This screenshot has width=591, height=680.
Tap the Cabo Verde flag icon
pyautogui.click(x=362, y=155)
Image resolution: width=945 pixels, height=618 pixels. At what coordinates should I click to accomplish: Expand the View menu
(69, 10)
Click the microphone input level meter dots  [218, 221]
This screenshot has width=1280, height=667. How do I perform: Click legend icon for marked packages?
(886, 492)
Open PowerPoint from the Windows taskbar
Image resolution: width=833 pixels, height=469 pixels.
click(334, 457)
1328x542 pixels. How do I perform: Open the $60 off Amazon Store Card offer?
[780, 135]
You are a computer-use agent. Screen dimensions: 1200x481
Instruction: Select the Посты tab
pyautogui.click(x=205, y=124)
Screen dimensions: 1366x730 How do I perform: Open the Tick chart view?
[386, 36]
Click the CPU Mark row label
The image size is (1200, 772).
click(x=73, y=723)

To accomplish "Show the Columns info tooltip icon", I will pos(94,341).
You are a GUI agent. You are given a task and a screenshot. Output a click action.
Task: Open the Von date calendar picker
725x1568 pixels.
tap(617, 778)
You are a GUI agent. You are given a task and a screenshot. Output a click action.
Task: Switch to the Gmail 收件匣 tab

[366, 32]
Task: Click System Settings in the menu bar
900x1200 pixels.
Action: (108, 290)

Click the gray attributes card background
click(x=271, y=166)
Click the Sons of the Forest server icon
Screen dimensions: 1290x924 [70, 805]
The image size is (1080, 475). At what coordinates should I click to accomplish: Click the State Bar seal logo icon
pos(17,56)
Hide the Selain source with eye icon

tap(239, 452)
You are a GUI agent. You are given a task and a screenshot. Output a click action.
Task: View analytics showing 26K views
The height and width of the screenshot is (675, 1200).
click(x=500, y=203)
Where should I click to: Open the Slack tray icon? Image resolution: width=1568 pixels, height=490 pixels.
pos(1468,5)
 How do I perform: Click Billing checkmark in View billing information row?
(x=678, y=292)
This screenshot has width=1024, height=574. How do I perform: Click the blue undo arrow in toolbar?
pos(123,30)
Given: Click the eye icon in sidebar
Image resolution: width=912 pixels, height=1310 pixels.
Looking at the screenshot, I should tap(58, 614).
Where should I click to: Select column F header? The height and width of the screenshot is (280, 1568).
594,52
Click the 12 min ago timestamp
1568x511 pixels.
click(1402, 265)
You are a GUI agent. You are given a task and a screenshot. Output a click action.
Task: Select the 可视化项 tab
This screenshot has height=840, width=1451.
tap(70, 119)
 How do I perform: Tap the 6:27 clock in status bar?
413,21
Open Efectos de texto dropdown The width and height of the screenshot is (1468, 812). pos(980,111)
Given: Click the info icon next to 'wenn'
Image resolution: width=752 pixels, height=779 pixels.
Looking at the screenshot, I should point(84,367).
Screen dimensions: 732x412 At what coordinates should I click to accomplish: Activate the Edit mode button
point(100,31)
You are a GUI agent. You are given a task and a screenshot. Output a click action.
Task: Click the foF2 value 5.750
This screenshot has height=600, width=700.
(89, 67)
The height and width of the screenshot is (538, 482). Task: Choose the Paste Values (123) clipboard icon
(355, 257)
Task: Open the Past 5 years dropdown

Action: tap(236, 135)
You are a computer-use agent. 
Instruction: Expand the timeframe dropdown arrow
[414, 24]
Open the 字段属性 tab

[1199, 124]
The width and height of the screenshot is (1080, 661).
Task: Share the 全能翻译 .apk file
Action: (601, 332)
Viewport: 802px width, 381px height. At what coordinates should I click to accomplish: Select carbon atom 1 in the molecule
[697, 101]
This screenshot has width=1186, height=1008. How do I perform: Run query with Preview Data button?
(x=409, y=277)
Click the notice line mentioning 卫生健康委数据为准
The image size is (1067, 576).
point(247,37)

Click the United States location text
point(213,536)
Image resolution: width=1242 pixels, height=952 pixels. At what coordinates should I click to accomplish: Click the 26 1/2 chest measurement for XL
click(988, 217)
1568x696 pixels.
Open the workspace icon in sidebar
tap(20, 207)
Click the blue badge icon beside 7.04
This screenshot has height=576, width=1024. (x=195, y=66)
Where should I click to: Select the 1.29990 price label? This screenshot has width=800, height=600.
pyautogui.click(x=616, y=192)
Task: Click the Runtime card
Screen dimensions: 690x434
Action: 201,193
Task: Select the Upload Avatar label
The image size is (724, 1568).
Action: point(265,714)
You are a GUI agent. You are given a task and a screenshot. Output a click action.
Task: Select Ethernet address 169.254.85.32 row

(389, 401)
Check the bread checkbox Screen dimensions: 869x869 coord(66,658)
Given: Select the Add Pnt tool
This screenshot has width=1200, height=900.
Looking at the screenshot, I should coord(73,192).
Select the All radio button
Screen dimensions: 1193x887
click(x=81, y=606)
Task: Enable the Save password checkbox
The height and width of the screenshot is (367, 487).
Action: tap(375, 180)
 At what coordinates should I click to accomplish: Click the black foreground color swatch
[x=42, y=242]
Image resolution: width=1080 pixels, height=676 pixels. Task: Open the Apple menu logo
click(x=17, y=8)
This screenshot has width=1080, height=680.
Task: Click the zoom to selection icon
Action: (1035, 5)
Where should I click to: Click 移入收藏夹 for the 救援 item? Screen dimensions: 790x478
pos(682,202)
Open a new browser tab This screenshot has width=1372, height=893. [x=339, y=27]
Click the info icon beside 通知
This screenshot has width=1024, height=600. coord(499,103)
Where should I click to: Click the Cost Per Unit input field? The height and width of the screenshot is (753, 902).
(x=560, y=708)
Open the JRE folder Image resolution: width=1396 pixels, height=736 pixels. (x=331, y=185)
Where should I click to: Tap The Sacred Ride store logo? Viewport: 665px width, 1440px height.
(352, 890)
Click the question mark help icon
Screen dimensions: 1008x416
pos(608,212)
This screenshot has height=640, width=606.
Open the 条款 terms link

● ● ● ● ●

**요청 내용:** 항목의 맨 첫 줄에서 시작해 "click(x=500, y=203)" 부분이 들어 있는 줄까지, 양 끝 줄을 모두 포함하여 번호 목록으로 출력하세요. 빈 줄은 빼세요.

**올바른 출력:**
1. This screenshot has width=591, height=680.
2. Tap the Cabo Verde flag icon
3. pyautogui.click(x=362, y=155)
4. Image resolution: width=945 pixels, height=618 pixels. At what coordinates should I click to accomplish: Expand the View menu
5. (69, 10)
6. Click the microphone input level meter dots  [218, 221]
7. This screenshot has width=1280, height=667. How do I perform: Click legend icon for marked packages?
8. (886, 492)
9. Open PowerPoint from the Windows taskbar
10. Image resolution: width=833 pixels, height=469 pixels.
11. click(334, 457)
12. 1328x542 pixels. How do I perform: Open the $60 off Amazon Store Card offer?
13. [780, 135]
14. You are a computer-use agent. Screen dimensions: 1200x481
15. Instruction: Select the Посты tab
16. pyautogui.click(x=205, y=124)
17. Screen dimensions: 1366x730 How do I perform: Open the Tick chart view?
18. [386, 36]
19. Click the CPU Mark row label
20. The image size is (1200, 772).
21. click(x=73, y=723)
22. To accomplish "Show the Columns info tooltip icon", I will pos(94,341).
23. You are a GUI agent. You are given a task and a screenshot. Output a click action.
24. Task: Open the Von date calendar picker
25. 725x1568 pixels.
26. tap(617, 778)
27. You are a GUI agent. You are given a task and a screenshot. Output a click action.
28. Task: Switch to the Gmail 收件匣 tab
29. [366, 32]
30. Task: Click System Settings in the menu bar
31. 900x1200 pixels.
32. Action: (108, 290)
33. Click the gray attributes card background
34. click(x=271, y=166)
35. Click the Sons of the Forest server icon
36. Screen dimensions: 1290x924 [70, 805]
37. The image size is (1080, 475). At what coordinates should I click to accomplish: Click the State Bar seal logo icon
38. pos(17,56)
39. Hide the Selain source with eye icon
40. tap(239, 452)
41. You are a GUI agent. You are given a task and a screenshot. Output a click action.
42. Task: View analytics showing 26K views
43. The height and width of the screenshot is (675, 1200).
44. click(x=500, y=203)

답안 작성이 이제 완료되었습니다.